After a TokenVaultInterrupt, session.state["pending_interrupt"] is written but never cleaned up. If the user completes authorization and
the agent runs successfully on the next turn, the stale interrupt is still present. Any caller checking
session.state.get("pending_interrupt") after a successful run will see a false positive.

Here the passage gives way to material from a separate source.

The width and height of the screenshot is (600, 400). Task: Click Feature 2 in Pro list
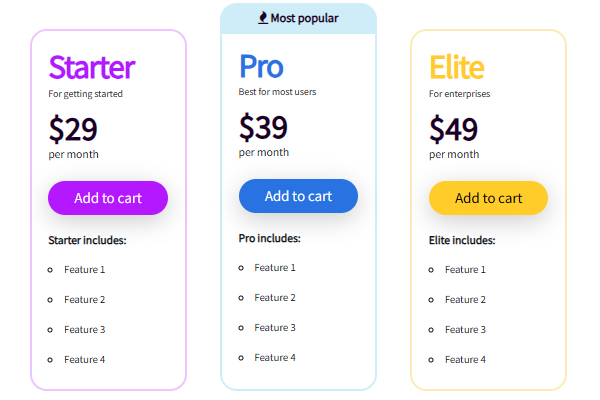[x=275, y=298]
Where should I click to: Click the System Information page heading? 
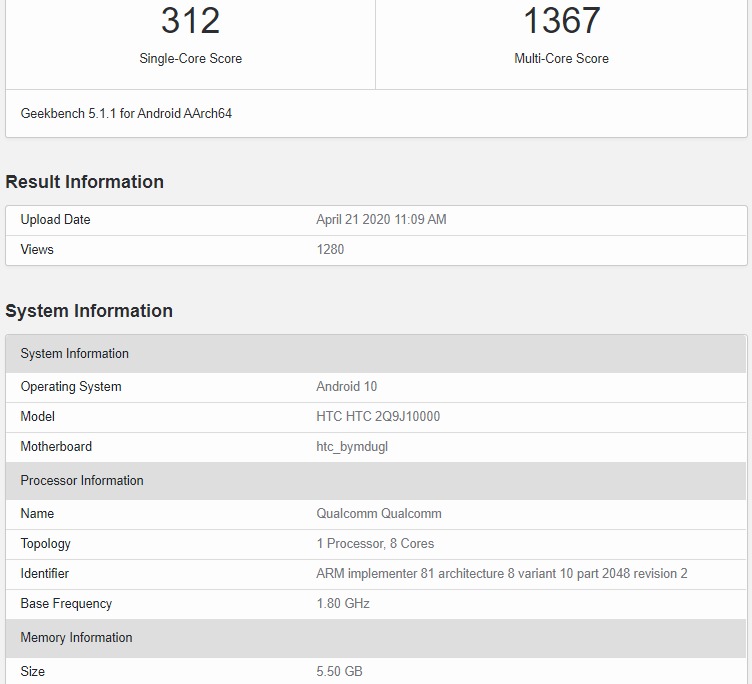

Simple fix — clear it at the start of each invocation before calling protect_fn:

session.state.pop("pending_interrupt", None)

---
🟡 Minor

**params: TokenVaultAuthorizerParams type annotation is misleading

auth0_ai.py:27 — **params: T means "each kwarg value has type T", not "these kwargs together conform to T's shape".
TokenVaultAuthorizerParams is a regular class, not a TypedDict. The annotation doesn't give callers useful IDE autocomplete and is
semantically incorrect. Either annotate as **kwargs: Any or explicitly declare each parameter mirroring the
TokenVaultAuthorizerParams.__init__ signature.

---
_schema_supplied private attribute is fragile

tool_wrapper.py:96:

schema_or_model = tool.parameters() if getattr(tool, "_schema_supplied", False) else input_model

_schema_supplied is a private attribute on an RC-stage FunctionTool. The getattr default of False means if this attribute is renamed or
removed in a future framework version, this silently falls back to input_model with no error — just a quiet schema regression. Deserves a
comment explaining why it's needed and what the silent fallback means, so it's easy to audit on framework upgrades.

---
_FRAMEWORK_KWARGS risk going stale silently

The set is a deny-list of framework-injected kwargs derived from a specific line in the RC framework. When the framework graduates from RC
 and adds/removes injected kwargs, this set won't update automatically. If a new framework kwarg isn't listed here it leaks into
original_func as an unexpected argument. The comment linking to the source line is good — worth also noting explicitly that this is a
maintenance point that needs revisiting on each framework version bump.

---
Missing pytest asyncio mode configuration

With pytest-asyncio = "^0.25.0", omitting asyncio_mode in pyproject.toml produces deprecation warnings. Add:

[tool.pytest.ini_options]
asyncio_mode = "auto"

---
Missing newline at end of token_vault_authorizer.py

---
🔵 Test coverage gaps

- No test for stale pending_interrupt being cleared on a successful retry — would directly catch the issue raised above.
- tool_call_id uniqueness is untested — the PR explicitly notes this is generated per-invocation as a design decision; worth asserting
that two successive invocations produce distinct tool_call_id values in their contexts.
- No test for the non-_schema_supplied path — test_returned_function_tool_preserves_schema_supplied_input_model covers the schema dict
path but not the pydantic model path.